## WORK REQUEST
Begin with the line containing "The width and height of the screenshot is (606, 536)." and copy each line exactly through the last line of the entries, inclusive.
[ENTRIES SUPPLIED — start]
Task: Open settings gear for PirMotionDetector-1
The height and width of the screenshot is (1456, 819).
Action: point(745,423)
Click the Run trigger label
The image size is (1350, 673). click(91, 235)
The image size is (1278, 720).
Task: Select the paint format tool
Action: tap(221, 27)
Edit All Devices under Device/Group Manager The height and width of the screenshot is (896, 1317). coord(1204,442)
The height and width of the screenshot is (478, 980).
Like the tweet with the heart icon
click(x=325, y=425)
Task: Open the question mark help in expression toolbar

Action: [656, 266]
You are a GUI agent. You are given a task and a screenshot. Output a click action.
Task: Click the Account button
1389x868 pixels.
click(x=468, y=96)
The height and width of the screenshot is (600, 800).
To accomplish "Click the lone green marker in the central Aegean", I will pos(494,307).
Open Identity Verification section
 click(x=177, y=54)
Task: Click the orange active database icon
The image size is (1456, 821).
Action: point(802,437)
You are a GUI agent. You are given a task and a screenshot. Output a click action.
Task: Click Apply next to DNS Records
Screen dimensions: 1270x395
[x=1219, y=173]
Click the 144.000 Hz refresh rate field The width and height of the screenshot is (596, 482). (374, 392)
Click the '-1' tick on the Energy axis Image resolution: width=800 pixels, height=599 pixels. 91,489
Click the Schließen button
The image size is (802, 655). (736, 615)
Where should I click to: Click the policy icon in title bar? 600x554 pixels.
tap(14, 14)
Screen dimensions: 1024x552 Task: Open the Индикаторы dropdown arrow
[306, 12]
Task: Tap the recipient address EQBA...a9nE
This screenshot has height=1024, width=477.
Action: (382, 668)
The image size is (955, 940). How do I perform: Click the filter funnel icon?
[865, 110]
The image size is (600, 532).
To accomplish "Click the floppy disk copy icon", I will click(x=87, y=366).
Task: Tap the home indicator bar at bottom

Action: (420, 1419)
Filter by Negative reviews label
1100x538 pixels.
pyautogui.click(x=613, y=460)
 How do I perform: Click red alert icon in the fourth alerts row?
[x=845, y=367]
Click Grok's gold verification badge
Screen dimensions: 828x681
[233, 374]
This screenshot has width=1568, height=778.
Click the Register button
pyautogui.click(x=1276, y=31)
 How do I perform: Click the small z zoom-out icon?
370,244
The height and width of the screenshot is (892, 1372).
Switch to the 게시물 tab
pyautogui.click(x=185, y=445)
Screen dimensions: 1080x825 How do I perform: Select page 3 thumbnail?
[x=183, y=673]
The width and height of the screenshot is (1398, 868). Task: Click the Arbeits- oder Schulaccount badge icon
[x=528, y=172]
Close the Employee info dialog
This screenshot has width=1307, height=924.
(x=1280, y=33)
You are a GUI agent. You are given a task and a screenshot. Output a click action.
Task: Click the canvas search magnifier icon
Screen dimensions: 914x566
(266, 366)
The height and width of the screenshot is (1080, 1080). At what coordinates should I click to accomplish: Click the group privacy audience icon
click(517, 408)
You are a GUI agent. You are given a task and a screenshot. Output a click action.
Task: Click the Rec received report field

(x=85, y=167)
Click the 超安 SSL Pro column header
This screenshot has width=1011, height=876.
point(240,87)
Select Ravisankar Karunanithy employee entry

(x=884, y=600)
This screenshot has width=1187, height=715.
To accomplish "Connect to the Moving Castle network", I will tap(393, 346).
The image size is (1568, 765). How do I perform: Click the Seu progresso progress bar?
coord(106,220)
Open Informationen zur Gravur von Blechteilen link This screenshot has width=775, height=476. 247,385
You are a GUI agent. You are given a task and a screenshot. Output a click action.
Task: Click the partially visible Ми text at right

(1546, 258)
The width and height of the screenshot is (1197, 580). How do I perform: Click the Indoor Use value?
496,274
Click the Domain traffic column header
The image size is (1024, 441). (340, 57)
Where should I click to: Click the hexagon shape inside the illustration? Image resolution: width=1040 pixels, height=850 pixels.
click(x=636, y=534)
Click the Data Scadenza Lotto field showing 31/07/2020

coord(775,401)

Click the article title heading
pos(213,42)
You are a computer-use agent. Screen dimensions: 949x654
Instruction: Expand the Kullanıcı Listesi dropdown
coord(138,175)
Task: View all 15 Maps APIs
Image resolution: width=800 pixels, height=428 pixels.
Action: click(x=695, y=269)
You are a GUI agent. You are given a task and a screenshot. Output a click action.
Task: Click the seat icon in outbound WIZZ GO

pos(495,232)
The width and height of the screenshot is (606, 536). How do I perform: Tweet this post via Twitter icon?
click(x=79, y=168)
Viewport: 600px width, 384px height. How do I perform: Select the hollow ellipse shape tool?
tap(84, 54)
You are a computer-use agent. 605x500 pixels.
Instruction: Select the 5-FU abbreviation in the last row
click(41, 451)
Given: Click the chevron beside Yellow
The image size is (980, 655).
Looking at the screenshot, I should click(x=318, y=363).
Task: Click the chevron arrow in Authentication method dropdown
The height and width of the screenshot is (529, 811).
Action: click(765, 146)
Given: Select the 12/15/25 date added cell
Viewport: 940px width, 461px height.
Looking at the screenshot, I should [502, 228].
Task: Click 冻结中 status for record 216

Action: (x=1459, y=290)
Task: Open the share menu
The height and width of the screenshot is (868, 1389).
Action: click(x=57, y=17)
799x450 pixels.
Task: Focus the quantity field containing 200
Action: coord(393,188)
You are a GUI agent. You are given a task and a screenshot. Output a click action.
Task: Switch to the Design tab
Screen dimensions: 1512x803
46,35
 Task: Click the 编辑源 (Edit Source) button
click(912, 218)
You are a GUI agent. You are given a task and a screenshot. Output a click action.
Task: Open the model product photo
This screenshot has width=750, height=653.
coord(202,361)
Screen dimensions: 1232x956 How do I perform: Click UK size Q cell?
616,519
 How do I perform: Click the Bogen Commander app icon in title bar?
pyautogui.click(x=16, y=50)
[ENTRIES SUPPLIED — finish]
## TASK RESULT
The width and height of the screenshot is (606, 536). How do I perform: Tweet this post via Twitter icon?
click(x=79, y=168)
Viewport: 600px width, 384px height. How do I perform: Select the hollow ellipse shape tool?
tap(84, 54)
You are a computer-use agent. 605x500 pixels.
Instruction: Select the 5-FU abbreviation in the last row
click(41, 451)
Given: Click the chevron beside Yellow
The image size is (980, 655).
Looking at the screenshot, I should click(x=318, y=363).
Task: Click the chevron arrow in Authentication method dropdown
The height and width of the screenshot is (529, 811).
Action: click(765, 146)
Given: Select the 12/15/25 date added cell
Viewport: 940px width, 461px height.
Looking at the screenshot, I should [502, 228].
Task: Click 冻结中 status for record 216

Action: (x=1459, y=290)
Task: Open the share menu
The height and width of the screenshot is (868, 1389).
Action: click(x=57, y=17)
799x450 pixels.
Task: Focus the quantity field containing 200
Action: coord(393,188)
You are a GUI agent. You are given a task and a screenshot. Output a click action.
Task: Switch to the Design tab
Screen dimensions: 1512x803
46,35
 Task: Click the 编辑源 (Edit Source) button
click(912, 218)
You are a GUI agent. You are given a task and a screenshot. Output a click action.
Task: Open the model product photo
This screenshot has width=750, height=653.
coord(202,361)
Screen dimensions: 1232x956 How do I perform: Click UK size Q cell?
616,519
 How do I perform: Click the Bogen Commander app icon in title bar?
pyautogui.click(x=16, y=50)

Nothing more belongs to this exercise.